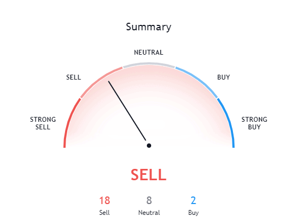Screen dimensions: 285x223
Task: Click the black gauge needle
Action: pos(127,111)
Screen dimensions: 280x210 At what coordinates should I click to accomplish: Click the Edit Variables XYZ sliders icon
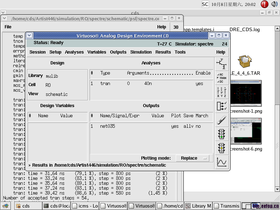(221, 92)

********************

— DIRECTIONS FOR THIS TASK —
Can you output every line of the listing above word for word, leaving out the pictures?

— TASK ANSWER —
Screen dimensions: 285x223
Task: Click the black gauge needle
Action: pos(127,111)
Screen dimensions: 280x210 At what coordinates should I click to accomplish: Click the Edit Variables XYZ sliders icon
(221, 92)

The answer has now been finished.